**Supplied material**:

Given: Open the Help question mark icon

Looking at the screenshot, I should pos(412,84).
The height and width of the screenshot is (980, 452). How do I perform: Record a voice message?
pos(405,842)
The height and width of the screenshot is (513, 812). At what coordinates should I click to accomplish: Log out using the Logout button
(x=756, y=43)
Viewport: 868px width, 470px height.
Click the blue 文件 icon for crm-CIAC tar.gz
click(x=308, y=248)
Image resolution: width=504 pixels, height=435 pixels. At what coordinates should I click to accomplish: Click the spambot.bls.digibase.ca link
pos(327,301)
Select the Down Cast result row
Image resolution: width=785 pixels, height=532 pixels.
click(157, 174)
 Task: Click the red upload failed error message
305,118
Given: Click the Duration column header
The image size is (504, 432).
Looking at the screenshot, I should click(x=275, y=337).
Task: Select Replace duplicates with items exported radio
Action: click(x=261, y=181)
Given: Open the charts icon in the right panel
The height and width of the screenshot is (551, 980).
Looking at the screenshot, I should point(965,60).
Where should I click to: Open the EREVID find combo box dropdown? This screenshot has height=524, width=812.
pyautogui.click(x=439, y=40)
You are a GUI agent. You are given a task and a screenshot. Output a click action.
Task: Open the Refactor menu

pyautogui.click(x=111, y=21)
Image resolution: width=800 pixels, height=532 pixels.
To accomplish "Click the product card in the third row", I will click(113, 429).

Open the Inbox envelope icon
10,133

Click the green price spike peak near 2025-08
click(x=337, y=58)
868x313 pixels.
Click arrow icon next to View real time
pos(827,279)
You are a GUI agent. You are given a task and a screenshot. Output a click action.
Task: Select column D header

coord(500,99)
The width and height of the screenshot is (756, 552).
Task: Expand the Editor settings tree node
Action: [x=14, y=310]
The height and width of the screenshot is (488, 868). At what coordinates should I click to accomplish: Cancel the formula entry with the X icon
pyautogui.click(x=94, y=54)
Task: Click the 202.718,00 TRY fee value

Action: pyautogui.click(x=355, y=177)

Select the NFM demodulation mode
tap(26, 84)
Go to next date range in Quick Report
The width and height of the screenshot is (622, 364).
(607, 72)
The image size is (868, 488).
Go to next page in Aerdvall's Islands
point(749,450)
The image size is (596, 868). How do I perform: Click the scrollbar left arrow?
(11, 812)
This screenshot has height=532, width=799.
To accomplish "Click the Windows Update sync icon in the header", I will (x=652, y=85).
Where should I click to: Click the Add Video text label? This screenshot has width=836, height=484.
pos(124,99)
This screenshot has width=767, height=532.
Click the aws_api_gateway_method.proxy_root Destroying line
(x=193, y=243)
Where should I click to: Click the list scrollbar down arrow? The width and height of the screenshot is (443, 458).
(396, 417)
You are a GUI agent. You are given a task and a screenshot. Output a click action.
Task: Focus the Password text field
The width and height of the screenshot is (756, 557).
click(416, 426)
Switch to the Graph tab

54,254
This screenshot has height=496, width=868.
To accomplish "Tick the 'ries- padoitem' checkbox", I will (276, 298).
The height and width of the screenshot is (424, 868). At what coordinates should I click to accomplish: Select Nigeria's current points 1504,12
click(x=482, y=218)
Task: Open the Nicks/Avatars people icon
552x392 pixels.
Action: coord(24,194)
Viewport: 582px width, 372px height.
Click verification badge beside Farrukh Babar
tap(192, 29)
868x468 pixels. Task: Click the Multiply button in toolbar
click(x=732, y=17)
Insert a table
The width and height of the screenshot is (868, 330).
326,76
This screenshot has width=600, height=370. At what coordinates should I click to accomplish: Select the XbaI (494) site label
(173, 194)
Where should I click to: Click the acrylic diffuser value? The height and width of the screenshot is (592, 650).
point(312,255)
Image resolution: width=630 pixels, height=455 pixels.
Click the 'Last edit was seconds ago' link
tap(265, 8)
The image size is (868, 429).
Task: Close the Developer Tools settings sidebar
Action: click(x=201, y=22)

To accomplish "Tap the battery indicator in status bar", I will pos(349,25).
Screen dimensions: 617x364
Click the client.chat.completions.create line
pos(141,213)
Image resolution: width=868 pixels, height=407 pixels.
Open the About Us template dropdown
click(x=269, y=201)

**Aim of the exercise**: Reproduce verbatim the stretch of lines beginning with the one containing "Click the client.chat.completions.create line" and ending at the close of the entries above.

**Worked solution**:
Click the client.chat.completions.create line
pos(141,213)
Image resolution: width=868 pixels, height=407 pixels.
Open the About Us template dropdown
click(x=269, y=201)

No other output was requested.